> **Listed entries**
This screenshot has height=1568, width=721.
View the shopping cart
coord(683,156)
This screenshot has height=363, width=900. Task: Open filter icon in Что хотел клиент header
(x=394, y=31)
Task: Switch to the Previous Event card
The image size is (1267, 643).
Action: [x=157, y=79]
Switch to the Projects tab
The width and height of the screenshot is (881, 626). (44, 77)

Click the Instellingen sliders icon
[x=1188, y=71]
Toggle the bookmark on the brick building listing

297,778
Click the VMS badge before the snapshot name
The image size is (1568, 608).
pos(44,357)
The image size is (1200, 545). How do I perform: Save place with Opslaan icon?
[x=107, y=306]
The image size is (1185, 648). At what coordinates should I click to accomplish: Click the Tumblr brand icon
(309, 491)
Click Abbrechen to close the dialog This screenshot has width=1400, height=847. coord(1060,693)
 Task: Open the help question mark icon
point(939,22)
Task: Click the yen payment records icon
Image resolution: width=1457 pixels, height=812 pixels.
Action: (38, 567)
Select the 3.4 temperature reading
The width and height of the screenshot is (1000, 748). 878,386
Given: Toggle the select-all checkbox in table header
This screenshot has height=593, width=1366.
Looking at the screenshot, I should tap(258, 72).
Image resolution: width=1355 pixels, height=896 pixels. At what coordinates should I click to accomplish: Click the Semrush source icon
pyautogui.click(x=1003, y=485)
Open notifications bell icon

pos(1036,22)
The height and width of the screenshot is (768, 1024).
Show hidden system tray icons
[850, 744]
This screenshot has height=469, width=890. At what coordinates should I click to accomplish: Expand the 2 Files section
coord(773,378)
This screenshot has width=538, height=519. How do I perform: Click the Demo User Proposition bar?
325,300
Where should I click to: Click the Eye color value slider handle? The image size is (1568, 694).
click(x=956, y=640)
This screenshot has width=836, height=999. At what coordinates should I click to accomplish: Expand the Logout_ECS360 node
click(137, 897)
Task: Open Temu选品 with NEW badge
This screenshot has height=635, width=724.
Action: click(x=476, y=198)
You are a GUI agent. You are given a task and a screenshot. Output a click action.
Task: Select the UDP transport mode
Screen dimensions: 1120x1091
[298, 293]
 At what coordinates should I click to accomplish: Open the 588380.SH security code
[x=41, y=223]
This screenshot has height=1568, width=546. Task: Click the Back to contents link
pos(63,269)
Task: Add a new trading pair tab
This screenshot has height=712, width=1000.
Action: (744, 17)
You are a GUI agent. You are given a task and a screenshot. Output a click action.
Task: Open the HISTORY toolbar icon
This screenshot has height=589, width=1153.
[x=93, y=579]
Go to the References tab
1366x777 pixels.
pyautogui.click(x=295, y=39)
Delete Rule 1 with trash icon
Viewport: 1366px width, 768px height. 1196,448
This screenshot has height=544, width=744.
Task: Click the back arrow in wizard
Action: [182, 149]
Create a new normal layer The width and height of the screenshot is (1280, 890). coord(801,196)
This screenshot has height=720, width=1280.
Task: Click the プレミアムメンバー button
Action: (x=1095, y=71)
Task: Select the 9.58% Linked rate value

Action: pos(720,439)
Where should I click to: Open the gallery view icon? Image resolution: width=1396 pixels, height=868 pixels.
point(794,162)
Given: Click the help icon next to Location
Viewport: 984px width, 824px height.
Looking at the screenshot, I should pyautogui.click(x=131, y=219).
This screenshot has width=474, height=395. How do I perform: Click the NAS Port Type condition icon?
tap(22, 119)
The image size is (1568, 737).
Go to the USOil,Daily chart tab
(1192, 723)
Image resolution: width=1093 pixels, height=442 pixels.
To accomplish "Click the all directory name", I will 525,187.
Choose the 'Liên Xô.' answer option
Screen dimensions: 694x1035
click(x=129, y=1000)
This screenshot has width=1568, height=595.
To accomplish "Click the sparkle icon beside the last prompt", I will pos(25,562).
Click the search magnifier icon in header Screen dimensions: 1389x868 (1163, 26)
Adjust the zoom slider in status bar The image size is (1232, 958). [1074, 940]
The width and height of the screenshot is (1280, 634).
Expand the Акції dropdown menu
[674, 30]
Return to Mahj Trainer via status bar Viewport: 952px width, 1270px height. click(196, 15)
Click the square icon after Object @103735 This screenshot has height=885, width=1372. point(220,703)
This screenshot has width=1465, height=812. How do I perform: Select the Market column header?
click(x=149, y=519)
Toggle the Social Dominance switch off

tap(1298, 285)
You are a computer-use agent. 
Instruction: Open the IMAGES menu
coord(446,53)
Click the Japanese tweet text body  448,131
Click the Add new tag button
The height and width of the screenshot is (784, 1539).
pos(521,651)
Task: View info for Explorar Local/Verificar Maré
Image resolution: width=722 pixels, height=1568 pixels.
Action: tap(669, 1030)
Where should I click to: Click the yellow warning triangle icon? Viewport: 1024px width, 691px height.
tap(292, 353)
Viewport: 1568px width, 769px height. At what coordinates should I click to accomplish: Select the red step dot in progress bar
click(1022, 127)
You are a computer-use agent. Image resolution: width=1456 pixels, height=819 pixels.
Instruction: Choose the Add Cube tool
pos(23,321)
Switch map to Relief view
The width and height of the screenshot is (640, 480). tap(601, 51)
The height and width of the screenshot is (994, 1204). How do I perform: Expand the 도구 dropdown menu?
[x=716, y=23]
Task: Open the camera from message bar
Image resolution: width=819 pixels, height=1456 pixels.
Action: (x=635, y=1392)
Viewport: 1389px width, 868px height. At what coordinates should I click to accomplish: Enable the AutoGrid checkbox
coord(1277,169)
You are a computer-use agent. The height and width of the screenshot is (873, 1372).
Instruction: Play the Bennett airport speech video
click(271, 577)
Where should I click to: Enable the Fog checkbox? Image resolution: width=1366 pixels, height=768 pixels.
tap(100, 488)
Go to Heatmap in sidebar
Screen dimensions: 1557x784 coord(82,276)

> **Exercise details**
Reproduce the records verbatim, starting with the line that contains "Where should I click to: Click the yellow" and going on through the line that contains "click(271, 577)".

> **Complete output**
Where should I click to: Click the yellow warning triangle icon? Viewport: 1024px width, 691px height.
tap(292, 353)
Viewport: 1568px width, 769px height. At what coordinates should I click to accomplish: Select the red step dot in progress bar
click(1022, 127)
You are a computer-use agent. Image resolution: width=1456 pixels, height=819 pixels.
Instruction: Choose the Add Cube tool
pos(23,321)
Switch map to Relief view
The width and height of the screenshot is (640, 480). tap(601, 51)
The height and width of the screenshot is (994, 1204). How do I perform: Expand the 도구 dropdown menu?
[x=716, y=23]
Task: Open the camera from message bar
Image resolution: width=819 pixels, height=1456 pixels.
Action: (x=635, y=1392)
Viewport: 1389px width, 868px height. At what coordinates should I click to accomplish: Enable the AutoGrid checkbox
coord(1277,169)
You are a computer-use agent. The height and width of the screenshot is (873, 1372).
Instruction: Play the Bennett airport speech video
click(271, 577)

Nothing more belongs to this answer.